Element lookup records

--- start ---

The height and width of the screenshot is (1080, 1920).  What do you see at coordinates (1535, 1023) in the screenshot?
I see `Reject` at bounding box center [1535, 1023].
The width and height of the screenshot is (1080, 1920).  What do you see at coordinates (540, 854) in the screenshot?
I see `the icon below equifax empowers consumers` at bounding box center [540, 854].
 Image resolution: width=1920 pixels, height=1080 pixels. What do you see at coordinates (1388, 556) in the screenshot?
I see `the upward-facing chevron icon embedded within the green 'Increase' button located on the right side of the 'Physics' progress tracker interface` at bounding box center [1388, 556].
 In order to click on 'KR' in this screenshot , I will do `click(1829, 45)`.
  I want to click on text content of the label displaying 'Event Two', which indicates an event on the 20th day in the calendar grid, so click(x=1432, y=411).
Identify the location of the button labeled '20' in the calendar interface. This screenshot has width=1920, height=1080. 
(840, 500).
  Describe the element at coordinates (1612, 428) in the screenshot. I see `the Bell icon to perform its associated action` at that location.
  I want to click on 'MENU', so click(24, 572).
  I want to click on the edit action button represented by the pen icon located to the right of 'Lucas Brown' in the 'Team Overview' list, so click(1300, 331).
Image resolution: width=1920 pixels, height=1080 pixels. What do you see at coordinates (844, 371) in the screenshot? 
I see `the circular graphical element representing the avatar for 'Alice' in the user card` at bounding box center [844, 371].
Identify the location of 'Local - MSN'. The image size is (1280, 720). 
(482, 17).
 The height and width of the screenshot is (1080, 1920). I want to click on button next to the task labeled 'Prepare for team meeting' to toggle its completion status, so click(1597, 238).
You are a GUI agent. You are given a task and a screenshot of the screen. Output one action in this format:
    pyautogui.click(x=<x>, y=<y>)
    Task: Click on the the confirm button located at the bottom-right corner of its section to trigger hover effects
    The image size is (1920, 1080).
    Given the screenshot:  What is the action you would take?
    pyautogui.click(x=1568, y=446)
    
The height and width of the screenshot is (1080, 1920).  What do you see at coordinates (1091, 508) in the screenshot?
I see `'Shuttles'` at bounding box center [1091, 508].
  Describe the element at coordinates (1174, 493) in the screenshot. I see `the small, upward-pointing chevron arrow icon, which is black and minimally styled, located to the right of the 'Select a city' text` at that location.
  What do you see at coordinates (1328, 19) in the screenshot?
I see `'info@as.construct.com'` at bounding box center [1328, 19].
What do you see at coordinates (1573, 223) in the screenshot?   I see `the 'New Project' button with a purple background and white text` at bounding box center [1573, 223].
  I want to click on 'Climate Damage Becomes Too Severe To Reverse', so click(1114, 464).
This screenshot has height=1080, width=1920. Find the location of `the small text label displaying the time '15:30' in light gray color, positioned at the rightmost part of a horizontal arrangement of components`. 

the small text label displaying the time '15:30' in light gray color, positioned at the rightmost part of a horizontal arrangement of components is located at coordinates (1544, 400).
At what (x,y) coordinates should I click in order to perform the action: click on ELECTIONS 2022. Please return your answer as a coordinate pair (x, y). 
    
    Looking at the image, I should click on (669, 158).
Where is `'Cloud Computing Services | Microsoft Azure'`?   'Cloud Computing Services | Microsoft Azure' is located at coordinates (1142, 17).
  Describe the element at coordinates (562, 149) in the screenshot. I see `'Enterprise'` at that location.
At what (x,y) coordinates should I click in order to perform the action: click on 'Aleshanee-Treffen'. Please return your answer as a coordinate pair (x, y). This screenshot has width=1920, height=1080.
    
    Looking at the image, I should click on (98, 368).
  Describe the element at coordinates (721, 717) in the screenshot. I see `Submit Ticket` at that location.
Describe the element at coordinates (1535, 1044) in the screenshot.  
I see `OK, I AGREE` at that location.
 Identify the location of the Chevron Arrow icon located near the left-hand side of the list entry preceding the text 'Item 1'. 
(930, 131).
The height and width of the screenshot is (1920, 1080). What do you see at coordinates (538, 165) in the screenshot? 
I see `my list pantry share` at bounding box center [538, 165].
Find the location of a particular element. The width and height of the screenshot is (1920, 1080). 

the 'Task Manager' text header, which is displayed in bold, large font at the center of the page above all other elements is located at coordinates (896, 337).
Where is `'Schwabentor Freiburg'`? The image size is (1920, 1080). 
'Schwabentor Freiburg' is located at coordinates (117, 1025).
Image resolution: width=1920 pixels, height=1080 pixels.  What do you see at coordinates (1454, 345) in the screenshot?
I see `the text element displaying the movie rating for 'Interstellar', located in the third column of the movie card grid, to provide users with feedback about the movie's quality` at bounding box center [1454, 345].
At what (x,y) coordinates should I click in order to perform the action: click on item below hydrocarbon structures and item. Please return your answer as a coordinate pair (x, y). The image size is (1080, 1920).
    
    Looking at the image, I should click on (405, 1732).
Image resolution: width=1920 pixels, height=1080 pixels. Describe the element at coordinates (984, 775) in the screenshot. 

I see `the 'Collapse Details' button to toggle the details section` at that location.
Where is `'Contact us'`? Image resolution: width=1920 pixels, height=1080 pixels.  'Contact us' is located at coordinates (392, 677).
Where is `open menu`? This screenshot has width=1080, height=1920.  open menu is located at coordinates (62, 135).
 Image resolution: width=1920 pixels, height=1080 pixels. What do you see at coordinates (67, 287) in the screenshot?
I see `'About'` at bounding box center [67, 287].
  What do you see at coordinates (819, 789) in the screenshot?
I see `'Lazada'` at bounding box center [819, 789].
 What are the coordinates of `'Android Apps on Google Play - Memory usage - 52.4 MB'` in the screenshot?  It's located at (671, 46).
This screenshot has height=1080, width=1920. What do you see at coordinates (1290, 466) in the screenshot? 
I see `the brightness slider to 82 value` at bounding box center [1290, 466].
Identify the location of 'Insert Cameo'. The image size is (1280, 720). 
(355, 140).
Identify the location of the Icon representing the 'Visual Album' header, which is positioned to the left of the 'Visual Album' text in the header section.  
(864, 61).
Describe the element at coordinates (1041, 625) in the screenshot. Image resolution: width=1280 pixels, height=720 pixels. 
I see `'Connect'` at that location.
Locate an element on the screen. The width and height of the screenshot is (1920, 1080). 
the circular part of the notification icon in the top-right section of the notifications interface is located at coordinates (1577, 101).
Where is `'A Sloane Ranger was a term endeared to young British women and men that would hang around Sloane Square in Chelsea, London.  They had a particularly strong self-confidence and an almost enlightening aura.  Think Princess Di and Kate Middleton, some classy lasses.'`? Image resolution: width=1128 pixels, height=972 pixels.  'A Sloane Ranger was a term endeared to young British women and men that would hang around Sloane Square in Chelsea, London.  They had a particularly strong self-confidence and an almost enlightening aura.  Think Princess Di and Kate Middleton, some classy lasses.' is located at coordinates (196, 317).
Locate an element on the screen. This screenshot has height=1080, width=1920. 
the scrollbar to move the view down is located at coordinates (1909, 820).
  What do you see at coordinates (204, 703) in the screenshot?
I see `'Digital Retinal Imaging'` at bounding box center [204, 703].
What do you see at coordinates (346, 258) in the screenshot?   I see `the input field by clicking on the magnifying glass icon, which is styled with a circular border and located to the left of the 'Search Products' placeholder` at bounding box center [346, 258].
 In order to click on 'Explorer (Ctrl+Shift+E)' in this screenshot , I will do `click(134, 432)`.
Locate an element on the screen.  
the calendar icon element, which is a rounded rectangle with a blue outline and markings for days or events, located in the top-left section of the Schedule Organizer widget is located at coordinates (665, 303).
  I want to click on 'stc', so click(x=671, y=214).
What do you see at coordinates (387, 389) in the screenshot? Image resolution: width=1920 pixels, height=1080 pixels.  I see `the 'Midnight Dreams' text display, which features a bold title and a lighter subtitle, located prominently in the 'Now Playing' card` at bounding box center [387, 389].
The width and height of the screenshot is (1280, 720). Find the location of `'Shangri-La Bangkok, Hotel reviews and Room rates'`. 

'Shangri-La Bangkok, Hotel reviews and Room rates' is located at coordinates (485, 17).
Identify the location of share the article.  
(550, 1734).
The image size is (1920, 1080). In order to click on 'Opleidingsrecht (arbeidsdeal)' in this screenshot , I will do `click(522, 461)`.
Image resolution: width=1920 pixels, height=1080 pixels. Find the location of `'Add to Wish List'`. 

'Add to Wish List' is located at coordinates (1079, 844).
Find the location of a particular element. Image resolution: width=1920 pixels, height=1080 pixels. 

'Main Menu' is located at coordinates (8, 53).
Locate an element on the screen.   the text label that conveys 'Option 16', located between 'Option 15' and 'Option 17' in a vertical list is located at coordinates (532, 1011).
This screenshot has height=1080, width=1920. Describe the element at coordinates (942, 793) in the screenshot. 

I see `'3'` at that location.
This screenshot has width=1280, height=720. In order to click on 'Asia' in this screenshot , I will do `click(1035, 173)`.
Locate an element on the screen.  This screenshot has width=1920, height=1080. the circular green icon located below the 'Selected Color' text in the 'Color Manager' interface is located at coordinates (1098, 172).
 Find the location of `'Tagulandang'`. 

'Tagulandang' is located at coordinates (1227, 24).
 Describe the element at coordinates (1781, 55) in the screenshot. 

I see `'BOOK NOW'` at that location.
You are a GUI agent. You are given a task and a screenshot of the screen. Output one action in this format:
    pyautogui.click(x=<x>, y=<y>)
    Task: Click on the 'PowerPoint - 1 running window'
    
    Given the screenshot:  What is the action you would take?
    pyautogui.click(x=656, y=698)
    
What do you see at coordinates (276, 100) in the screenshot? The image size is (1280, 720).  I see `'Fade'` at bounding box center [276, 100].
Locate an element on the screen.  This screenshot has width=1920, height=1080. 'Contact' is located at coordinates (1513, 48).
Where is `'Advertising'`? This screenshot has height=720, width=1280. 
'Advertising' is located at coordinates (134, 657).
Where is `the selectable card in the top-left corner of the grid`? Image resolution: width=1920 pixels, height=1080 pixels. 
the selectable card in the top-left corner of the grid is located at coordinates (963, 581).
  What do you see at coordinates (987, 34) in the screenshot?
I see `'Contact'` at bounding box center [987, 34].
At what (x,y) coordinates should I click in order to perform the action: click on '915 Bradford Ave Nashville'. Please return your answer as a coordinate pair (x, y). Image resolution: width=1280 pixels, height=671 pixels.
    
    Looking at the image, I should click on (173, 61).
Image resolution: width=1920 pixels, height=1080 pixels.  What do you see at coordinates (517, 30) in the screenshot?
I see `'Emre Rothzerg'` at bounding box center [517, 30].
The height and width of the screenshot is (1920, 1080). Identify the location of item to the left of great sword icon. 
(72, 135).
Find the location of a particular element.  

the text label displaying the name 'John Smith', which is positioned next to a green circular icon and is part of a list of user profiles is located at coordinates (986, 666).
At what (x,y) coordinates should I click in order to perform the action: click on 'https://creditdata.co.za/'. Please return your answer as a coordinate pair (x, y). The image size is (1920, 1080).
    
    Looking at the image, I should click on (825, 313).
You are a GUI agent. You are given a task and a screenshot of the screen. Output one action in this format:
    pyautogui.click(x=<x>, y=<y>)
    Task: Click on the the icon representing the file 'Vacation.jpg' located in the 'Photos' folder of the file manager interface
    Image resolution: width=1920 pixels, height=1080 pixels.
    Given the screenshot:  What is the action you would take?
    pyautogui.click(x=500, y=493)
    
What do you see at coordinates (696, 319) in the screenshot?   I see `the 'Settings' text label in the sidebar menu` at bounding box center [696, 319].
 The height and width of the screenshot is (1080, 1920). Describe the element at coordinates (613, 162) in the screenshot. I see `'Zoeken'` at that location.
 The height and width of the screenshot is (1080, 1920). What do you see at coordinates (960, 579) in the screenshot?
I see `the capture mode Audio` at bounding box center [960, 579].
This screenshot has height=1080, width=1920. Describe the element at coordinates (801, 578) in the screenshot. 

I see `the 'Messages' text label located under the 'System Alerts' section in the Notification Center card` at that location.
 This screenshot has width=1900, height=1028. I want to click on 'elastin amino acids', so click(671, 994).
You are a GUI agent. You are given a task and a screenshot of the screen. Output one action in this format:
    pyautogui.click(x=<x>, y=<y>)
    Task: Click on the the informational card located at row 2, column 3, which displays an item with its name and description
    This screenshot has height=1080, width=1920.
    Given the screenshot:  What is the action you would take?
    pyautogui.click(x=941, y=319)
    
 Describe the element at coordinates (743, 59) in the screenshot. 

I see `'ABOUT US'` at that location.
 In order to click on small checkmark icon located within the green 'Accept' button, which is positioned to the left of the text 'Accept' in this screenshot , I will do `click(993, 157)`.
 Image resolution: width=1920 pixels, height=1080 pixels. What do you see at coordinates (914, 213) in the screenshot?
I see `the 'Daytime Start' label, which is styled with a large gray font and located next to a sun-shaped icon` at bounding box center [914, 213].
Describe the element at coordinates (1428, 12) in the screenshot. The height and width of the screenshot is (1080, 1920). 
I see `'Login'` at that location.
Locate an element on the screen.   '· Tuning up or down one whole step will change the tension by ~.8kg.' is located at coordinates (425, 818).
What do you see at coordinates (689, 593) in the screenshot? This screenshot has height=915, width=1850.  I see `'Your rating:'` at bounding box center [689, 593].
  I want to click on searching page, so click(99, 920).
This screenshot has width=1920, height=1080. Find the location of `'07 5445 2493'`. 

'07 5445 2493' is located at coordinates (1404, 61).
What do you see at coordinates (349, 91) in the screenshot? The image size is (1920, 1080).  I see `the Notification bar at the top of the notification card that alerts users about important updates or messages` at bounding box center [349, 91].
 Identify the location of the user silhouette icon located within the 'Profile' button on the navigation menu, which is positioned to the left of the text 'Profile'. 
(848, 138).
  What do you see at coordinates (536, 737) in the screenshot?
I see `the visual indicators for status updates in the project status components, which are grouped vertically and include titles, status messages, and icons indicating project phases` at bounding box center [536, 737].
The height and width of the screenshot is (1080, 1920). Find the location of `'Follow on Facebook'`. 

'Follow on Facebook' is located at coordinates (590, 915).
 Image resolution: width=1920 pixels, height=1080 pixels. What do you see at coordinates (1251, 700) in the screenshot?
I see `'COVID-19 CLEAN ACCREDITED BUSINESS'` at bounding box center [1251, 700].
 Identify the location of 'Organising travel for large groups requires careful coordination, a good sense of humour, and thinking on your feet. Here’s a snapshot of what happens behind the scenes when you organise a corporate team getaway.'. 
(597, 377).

--- end ---

» What this task involves: Retype the stretch of lines from the one containing "This screenshot has width=1920, height=1080. Find" through the one containing "center [1251, 700].", keeping every character as it appears.

» Final result:
This screenshot has width=1920, height=1080. Find the location of `'07 5445 2493'`. 

'07 5445 2493' is located at coordinates (1404, 61).
What do you see at coordinates (349, 91) in the screenshot? The image size is (1920, 1080).  I see `the Notification bar at the top of the notification card that alerts users about important updates or messages` at bounding box center [349, 91].
 Identify the location of the user silhouette icon located within the 'Profile' button on the navigation menu, which is positioned to the left of the text 'Profile'. 
(848, 138).
  What do you see at coordinates (536, 737) in the screenshot?
I see `the visual indicators for status updates in the project status components, which are grouped vertically and include titles, status messages, and icons indicating project phases` at bounding box center [536, 737].
The height and width of the screenshot is (1080, 1920). Find the location of `'Follow on Facebook'`. 

'Follow on Facebook' is located at coordinates (590, 915).
 Image resolution: width=1920 pixels, height=1080 pixels. What do you see at coordinates (1251, 700) in the screenshot?
I see `'COVID-19 CLEAN ACCREDITED BUSINESS'` at bounding box center [1251, 700].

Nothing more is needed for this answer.